Lazard's quarterly review of shareholder activism compiles and analyzes data on key activism trends globally.
Key observations from the first-half 2021 report include:
U.S. Activity Leads Global Market in H1 2021
- 94 new campaigns were initiated globally in H1 2021, in line with H1 2020 levels
- Year-over-year stability buoyed by a strong Q1, with Q2’s new campaigns launched (39) and capital deployed ($9.1bn) below multi-year averages
- H1 was distinguished by several high-profile activist successes at global mega-cap companies, including ExxonMobil (Engine No.1), Danone (Bluebell and Artisan Partners) and Toshiba (Effissimo, Farallon, et al.)
- U.S. share of H1 global activity (59% of all campaigns) remains elevated relative to 2020 levels (44% of all campaigns) and in line with historical levels
- The 55 U.S. campaigns initiated in H1 2021 represent a 31% increase over the prior-year period
- After only initiating one new campaign in Q1 2021, Elliott launched five campaigns in Q2 2021 and returned to being the period’s most prolific activist
- H1 2021 activity in Europe slowed following a record-setting end to 2020; the region’s 21 new campaigns included Elliott’s agitation at GlaxoSmithKline and Bluebell’s campaigns at Danone and Vivendi
- 10 campaigns were launched at Japanese targets in H1, and the share of non-U.S. activity represented by Japanese targets (26%) reached the highest level in recent years
- The activist success at Toshiba is viewed as a watershed moment in Japanese activism that may catalyze further scrutiny of Japan’s corporate governance system
Successful Attack on ExxonMobil Dominates Proxy Season
- Engine No. 1’s proxy fight at ExxonMobil – which saw the Company replace two incumbents in the lead-up to the AGM and an additional three seats won in the final vote – made Exxon the largest issuer ever to lose a proxy fight
- Engine No. 1’s campaign – which coupled “traditional” criticisms of performance and strategy with ESG attack vectors – was also noteworthy due to the wide margin of victory and broad shareholder support across the “Big 3” U.S. passive managers, pensions funds and active managers
- The ousting of Toshiba’s Chairman and one other Director at its 2021 AGM that followed an investigation into allegations of collusion to influence shareholder votes further showcased investors taking a more active stance to hold leaders accountable for perceived governanc e failures
- A number of highly contentious proxy fights remain unresolved heading into H2 2021, including Starboard’s ongoing agitation at Box for three Board seats and open criticism of KKR’s recent “white squire” investment.
M&A-Related Activism Persists, with Opposition to Deals on the Rise
- 44% of all activist campaigns in H1 2021 featured an M&A-related thesis, in line with the multi-year average of 40%
- Among all global M&A-focused campaigns in H1 2021, 56% centered on scuttling or sweetening an announced transaction; among European M&A- focused campaigns, this figure was 100%
- Prominent examples of scuttle/sweeten campaigns included Canadian National (TCI) and Hilton Grand Vacations (Land & Buildings)
- By contrast, campaigns pushing for an outright sale of the company occurred relatively less frequently, accounting for only 12% of M&A-related campaigns in H1 2021, below the multi-year average of 34%
ESG Remains in the Spotlight
- Investor support for E&S-related shareholder proposals reached new highs: 14% of all proposals passed in H1 2021, up from a three-year average of ~6%, as proposals at companies such as Chevron and DuPont secured broad-based backing
- ESG equity inflows moderated in April and May (average monthly inflows of $2.2bn versus $3.7bn in Q1) but remain on pace to surpass 2020’s record
- Environmental issues dominated the regulatory conversation as the SEC aims to propose rules on mandatory climate disclosures as early as October.

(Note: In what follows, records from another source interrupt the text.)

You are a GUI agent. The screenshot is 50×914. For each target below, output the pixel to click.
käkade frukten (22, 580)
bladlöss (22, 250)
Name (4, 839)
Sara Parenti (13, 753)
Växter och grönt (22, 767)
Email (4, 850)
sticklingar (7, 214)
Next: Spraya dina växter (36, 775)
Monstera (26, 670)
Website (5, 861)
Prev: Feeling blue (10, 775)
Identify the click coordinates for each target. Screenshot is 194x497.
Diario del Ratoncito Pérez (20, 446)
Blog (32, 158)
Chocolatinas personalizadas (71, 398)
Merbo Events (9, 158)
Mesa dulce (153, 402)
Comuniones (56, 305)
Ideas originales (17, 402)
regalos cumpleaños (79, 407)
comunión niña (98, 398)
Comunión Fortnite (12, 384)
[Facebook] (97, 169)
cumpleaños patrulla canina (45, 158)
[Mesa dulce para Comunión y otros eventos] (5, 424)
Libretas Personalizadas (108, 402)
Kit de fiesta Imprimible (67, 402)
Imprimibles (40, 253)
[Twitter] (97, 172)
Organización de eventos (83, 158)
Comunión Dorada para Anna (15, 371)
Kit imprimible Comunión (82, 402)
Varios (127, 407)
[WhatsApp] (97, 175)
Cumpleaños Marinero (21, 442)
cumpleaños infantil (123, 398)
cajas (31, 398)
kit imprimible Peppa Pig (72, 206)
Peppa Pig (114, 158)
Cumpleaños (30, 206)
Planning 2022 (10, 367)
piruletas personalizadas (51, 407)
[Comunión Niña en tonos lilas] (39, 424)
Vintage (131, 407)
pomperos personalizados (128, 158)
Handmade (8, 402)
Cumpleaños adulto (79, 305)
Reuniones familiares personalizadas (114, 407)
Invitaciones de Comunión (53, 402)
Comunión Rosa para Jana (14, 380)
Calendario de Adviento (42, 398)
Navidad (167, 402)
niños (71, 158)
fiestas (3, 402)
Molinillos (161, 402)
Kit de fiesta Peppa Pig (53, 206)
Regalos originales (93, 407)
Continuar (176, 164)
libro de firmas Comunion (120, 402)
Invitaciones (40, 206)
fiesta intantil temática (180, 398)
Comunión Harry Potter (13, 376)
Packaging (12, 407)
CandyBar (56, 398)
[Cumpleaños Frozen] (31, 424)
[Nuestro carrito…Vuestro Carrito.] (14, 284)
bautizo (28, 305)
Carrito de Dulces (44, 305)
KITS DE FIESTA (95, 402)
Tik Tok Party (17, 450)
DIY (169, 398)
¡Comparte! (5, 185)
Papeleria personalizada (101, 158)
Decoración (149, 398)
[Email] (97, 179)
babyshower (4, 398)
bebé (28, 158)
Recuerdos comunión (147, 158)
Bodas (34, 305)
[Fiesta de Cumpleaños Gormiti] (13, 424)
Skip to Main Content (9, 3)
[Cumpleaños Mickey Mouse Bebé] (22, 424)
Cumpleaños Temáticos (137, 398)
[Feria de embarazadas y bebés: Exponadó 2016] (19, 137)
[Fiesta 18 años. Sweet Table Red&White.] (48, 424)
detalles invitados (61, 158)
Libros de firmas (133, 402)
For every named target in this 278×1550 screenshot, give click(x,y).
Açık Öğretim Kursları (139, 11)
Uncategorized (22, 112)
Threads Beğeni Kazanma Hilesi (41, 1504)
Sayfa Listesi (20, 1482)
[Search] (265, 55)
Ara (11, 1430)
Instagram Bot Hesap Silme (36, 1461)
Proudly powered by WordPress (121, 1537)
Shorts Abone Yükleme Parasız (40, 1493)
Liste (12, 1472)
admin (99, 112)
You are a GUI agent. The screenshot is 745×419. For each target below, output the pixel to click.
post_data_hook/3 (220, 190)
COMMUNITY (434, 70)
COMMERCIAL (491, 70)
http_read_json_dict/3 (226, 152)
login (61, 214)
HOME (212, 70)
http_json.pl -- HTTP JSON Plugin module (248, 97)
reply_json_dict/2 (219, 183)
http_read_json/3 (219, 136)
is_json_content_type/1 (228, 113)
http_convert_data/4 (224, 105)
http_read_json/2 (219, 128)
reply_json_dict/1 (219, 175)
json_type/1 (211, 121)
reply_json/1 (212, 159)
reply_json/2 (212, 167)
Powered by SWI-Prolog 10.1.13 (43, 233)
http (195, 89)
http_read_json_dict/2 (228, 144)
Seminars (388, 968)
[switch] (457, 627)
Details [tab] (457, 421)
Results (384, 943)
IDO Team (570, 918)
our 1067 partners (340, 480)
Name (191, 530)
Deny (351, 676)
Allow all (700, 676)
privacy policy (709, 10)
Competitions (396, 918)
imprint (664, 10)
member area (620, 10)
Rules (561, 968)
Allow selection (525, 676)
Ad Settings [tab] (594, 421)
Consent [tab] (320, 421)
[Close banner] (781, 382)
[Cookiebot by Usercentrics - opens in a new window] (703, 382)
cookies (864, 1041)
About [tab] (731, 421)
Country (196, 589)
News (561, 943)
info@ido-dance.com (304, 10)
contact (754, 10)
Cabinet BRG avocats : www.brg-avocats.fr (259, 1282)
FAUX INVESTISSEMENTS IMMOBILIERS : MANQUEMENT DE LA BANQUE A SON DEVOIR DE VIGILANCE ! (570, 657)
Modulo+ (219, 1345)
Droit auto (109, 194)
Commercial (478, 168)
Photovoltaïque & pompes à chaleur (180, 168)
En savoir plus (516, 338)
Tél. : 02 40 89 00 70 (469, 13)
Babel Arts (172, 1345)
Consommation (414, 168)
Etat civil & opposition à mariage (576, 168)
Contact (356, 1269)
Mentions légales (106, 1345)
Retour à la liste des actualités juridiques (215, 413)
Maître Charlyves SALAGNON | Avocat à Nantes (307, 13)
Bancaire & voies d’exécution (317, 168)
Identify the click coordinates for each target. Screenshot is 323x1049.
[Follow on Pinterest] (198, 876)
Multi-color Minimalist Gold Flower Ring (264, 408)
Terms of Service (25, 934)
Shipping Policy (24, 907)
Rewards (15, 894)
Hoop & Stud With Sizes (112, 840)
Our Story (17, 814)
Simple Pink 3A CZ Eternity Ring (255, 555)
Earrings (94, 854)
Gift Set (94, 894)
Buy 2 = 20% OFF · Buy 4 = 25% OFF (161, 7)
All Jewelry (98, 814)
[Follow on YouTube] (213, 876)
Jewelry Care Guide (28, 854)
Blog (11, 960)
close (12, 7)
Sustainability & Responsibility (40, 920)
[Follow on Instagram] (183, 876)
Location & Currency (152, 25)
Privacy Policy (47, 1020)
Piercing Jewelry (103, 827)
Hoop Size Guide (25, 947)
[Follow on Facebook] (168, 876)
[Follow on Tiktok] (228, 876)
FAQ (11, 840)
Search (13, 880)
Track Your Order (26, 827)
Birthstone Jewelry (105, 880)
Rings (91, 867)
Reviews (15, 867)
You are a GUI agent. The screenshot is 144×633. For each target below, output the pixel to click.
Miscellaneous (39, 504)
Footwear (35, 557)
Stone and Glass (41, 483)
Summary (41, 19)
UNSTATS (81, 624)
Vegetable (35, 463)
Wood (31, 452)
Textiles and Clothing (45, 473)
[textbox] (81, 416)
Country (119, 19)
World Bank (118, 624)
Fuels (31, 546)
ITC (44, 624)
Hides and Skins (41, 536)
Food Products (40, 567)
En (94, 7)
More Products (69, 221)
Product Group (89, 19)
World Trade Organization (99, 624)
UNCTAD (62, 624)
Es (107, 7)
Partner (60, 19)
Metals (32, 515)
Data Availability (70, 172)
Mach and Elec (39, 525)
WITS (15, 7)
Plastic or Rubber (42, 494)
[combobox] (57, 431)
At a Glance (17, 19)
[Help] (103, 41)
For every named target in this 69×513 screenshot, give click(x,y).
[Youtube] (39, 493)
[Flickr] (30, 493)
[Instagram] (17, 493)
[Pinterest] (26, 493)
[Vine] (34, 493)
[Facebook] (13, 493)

Significant Dry Powder for SPAC M&A
- Record-breaking SPAC activity continued into H1 2021, with 163 SPACs completing deals and $129bn of dry powder still searching for targets
- Short activism targeting de-SPACed companies has emerged as an increased threat in H1 2021, with prominent short sellers, such as Hindenburg Research, attacking high-profile de-SPACs such as DraftKings, Lordstown Motors and Clover Health.